Винтовка массой М = 3 кг подвешена горизонтально на двух параллельных нитях. При выстреле в

Problem Analysis

We have a rifle with a mass of M = 3 kg that is suspended horizontally by two parallel strings. When the rifle is fired, it recoils and moves upward by h = 20 cm. The mass of the bullet is m = 10 g. We need to determine the velocity v1 with which the bullet was ejected.

Solution

To solve this problem, we can use the principle of conservation of momentum.
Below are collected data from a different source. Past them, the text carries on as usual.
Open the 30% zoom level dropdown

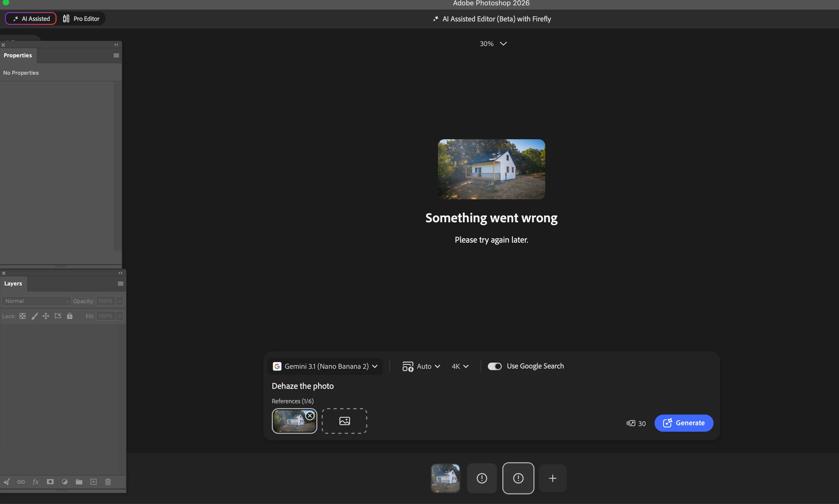[x=493, y=43]
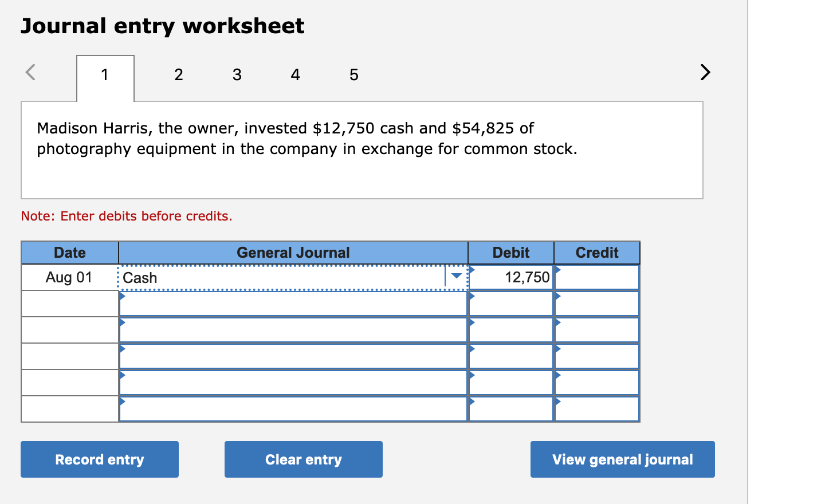825x504 pixels.
Task: Click the View general journal button
Action: point(622,459)
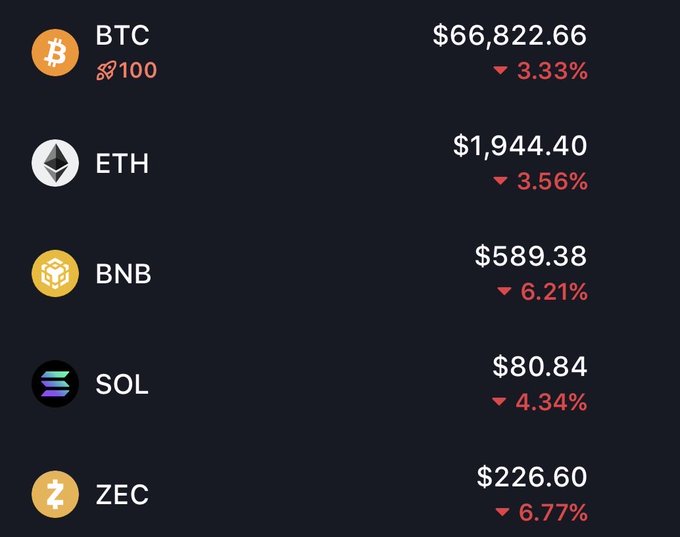Image resolution: width=680 pixels, height=537 pixels.
Task: Open the ETH ticker label
Action: [122, 163]
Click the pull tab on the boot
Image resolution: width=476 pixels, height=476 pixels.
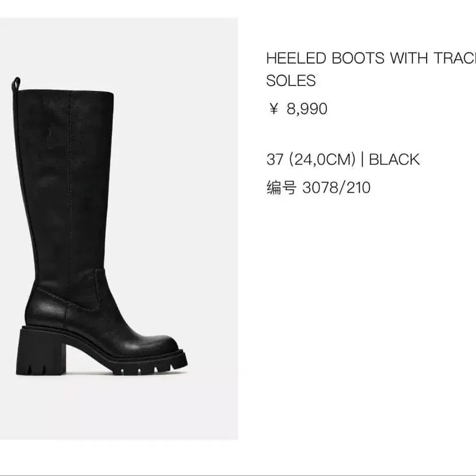(16, 84)
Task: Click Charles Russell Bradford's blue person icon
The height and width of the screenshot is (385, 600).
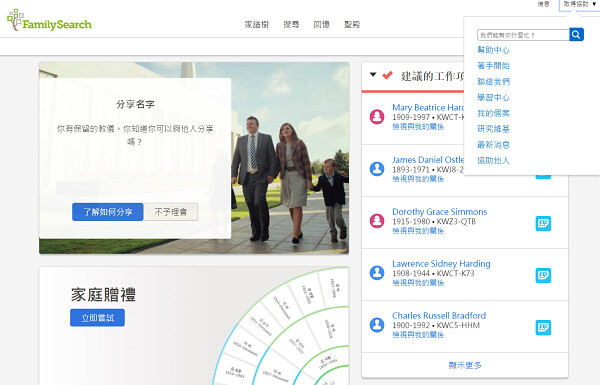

According to this principle, the total momentum before the shot is equal to the total momentum after the shot.

The total momentum before the shot is zero because the rifle is at rest. After the shot, the bullet is moving with velocity v1, and the rifle recoils in the opposite direction with velocity v2. The total momentum after the shot is given by the sum of the momenta of the bullet and the rifle.

Let's denote the velocity of the rifle after the shot as v2. Since the rifle and the bullet move in opposite directions, we can write:

m * v1 + M * v2 = 0 (Equation 1)

where: - m is the mass of the bullet (m = 10 g = 0.01 kg) - M is the mass of the rifle (M = 3 kg) - v1 is the velocity of the bullet - v2 is the velocity of the rifle

We also know that the rifle recoils upward by h = 20 cm = 0.2 m. This means that the displacement of the rifle is equal to the negative displacement of the bullet:

h = -d (Equation 2)

where d is the displacement of the bullet.

To relate the displacement of the bullet to its velocity, we can use the equation of motion for uniformly accelerated motion:

d = v1 * t - (1/2) * a * t^2 (Equation 3)

where: - t is the time taken by the bullet to reach its maximum height - a is the acceleration of the bullet

Since the bullet is fired vertically, its acceleration is equal to the acceleration due to gravity, which is approximately 9.8 m/s^2.

We can rearrange Equation 3 to solve for t:

t = (v1 - 0) / a (Equation 4)

Substituting Equation 4 into Equation 3, we get:

d = v1 * [(v1 - 0) / a] - (1/2) * a * [(v1 - 0) / a]^2 (Equation 5)

Simplifying Equation 5, we have:

d = (v1^2) / (2 * a) (Equation 6)

Substituting Equation 2 into Equation 6, we get:

0.2 = (v1^2) / (2 * 9.8) (Equation 7)

Simplifying Equation 7, we have:

v1^2 = 0.2 * 2 * 9.8 (Equation 8)

Solving Equation 8 for v1, we get:

v1 = sqrt(0.2 * 2 * 9.8) (Equation 9)

Let's calculate the value of v1 using Equation 9:

v1 = sqrt(0.2 * 2 * 9.8) ≈ 2.8 m/s

Answer

The velocity with which the bullet was ejected is approximately 2.8 m/s.